She is so fucking small, so tight and delicate-looking that it's impossible not to imagine how easily she would fit beneath me, how her soft little body would writhe if I got my hands on her.
There is something wild about her—untamed, untouched—and that only makes it worse.
No man's ever had her.
I know it in my bones.
She moves like she doesn't even realize what she's doing to me, and for the most part, I am a man of discipline.
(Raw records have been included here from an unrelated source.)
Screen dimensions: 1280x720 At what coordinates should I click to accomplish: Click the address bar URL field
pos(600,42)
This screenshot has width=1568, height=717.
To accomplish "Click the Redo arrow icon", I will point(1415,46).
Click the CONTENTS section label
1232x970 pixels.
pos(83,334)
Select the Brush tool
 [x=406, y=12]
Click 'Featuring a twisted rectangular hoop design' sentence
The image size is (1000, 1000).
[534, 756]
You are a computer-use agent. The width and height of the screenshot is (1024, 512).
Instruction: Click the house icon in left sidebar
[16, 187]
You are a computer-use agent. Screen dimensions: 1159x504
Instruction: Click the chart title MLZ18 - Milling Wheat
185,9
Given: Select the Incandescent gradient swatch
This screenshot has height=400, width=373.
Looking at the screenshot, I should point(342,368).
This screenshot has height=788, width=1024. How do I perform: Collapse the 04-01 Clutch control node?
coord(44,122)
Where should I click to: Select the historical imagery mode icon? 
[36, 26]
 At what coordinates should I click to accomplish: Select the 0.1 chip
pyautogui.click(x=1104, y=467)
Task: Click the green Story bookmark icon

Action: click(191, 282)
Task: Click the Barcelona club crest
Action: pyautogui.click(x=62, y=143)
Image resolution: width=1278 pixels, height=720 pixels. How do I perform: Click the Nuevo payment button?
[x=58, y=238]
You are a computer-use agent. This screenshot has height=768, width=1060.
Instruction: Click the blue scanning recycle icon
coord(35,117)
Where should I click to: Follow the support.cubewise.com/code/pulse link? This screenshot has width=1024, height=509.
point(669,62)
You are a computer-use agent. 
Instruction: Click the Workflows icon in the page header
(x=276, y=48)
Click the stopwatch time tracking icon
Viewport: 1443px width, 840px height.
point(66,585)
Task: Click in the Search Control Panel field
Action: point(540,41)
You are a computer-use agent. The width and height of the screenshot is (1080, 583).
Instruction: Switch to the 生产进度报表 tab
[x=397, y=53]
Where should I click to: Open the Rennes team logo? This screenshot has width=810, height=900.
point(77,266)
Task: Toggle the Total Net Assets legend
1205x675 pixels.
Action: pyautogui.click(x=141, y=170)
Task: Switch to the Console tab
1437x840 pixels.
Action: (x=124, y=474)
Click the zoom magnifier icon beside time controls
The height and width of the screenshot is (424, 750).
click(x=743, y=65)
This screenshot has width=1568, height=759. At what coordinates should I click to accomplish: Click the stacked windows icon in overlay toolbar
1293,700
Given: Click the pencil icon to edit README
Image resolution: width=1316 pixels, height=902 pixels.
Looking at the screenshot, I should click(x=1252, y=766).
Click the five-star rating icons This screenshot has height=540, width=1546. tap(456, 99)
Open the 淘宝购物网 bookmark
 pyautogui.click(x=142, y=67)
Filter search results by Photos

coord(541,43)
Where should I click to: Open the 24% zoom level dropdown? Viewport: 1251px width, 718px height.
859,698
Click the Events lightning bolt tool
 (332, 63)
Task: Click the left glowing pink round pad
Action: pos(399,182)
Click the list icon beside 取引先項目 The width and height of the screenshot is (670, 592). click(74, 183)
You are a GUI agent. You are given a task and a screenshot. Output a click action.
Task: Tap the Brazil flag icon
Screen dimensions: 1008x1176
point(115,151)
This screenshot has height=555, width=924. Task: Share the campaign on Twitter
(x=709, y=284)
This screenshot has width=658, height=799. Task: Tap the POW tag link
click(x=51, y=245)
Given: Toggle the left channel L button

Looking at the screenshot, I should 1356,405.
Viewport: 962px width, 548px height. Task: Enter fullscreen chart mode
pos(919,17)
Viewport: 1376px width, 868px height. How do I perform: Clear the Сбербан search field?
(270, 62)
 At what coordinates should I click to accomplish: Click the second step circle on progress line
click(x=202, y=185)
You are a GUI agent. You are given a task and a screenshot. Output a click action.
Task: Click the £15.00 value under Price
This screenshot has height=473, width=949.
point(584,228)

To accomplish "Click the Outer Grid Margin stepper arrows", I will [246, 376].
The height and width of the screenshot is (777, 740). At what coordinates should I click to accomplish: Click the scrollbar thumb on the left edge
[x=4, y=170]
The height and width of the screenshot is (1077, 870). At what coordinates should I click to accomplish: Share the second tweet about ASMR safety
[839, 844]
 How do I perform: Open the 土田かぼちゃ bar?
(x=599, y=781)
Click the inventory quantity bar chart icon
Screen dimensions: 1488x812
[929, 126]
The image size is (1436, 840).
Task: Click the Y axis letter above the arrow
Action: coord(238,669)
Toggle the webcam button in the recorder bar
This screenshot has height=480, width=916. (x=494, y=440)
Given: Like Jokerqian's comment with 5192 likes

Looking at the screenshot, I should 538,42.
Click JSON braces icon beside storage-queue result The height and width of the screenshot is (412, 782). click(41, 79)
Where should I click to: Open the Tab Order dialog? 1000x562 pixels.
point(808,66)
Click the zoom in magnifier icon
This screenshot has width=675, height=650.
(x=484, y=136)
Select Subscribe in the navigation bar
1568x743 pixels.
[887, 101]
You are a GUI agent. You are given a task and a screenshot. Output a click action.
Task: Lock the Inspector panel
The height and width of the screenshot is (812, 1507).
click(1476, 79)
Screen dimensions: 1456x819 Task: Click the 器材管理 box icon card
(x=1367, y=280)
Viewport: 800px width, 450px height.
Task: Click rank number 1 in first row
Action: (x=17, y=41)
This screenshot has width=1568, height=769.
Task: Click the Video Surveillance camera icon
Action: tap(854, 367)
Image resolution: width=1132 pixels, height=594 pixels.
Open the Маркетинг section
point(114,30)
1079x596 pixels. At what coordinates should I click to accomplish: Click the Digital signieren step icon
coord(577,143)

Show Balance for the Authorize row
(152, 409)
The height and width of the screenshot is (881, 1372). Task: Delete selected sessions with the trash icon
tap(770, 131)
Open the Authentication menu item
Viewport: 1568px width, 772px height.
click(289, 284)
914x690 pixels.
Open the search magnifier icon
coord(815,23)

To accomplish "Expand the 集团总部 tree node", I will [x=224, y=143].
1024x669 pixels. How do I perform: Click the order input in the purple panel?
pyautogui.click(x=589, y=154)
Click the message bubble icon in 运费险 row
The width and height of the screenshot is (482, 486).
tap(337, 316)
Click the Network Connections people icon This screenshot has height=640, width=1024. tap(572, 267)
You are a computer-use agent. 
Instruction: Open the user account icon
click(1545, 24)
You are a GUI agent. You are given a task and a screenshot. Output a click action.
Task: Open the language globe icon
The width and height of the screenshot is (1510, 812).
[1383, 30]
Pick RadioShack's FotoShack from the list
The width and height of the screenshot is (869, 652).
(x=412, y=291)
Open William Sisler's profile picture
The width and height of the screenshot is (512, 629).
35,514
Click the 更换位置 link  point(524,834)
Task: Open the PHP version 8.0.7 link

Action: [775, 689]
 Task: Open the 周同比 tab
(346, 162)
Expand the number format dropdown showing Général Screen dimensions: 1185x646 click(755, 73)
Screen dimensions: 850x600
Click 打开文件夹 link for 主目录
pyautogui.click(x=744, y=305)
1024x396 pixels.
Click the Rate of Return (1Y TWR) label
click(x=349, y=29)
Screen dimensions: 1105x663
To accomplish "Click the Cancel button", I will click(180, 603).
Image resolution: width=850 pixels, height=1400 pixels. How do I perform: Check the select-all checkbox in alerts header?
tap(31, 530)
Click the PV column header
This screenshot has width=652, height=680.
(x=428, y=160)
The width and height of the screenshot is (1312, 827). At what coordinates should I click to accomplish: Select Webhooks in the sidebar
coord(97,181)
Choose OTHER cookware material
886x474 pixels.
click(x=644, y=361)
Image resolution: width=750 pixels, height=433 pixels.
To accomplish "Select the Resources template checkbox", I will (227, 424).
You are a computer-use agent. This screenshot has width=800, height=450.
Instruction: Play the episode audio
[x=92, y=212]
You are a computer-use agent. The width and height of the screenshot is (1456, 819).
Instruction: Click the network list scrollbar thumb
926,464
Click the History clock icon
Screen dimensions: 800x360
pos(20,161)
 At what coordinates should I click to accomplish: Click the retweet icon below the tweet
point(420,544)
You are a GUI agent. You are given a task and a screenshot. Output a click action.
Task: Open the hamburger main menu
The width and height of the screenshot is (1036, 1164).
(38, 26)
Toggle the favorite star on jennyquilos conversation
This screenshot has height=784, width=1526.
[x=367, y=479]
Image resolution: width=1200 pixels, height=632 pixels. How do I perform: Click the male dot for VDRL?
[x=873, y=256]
Either way, I'm not sorry I'll be the first and the last.
Not sorry at all.
3
KEIRA
We marry in the Donnelly chapel, though calling it that now feels more like a nod to history than a matter of truth.
The saints are gone.
The altar is new, quarried stone polished until it gleams like bone, set against a backdrop of soft gold lighting and garlands of wild ivy threaded with garden roses from the western wall.
The pews are full with watchers—men in tailored suits with eyes like scales, women in velvet with too-smooth hands, everyone dressed for war under the cover of celebration.
But despite the names, the threats, the whispered alliances traded over bread and blood, there is music in the air.
There is scent.
There is warmth, impossibly so.
I walk the aisle alone.
Not because no one offered but because I refused to let a stand-in pretend to mean something they didn't.
My arm is bare, my spine straight.
The sound of my steps against the old stone floor echoes high into the rafters.
I wear white, but not bridal white—not the frosted sugar-puff fantasy of some wide-eyed girl.
My dress is satin, clean and cut close to the body, clinging where it should not and falling where it must.
It gleams in the lightlike water under moon, the kind of white that draws the eye and keeps it, the kind of white that dares you to speak.
Ruairí is already at the altar, standing beneath the carved arch where the crucifix used to hang.
His suit is darker than black, and the tie he wears—green, understated, just barely there—is the only color he allows himself.
His hair is brushed back, his jaw shadowed like he didn't bother shaving for the occasion.
But his eyes, when he lifts them, are clear.
Focused.
On me.
There is no scripture recited aloud.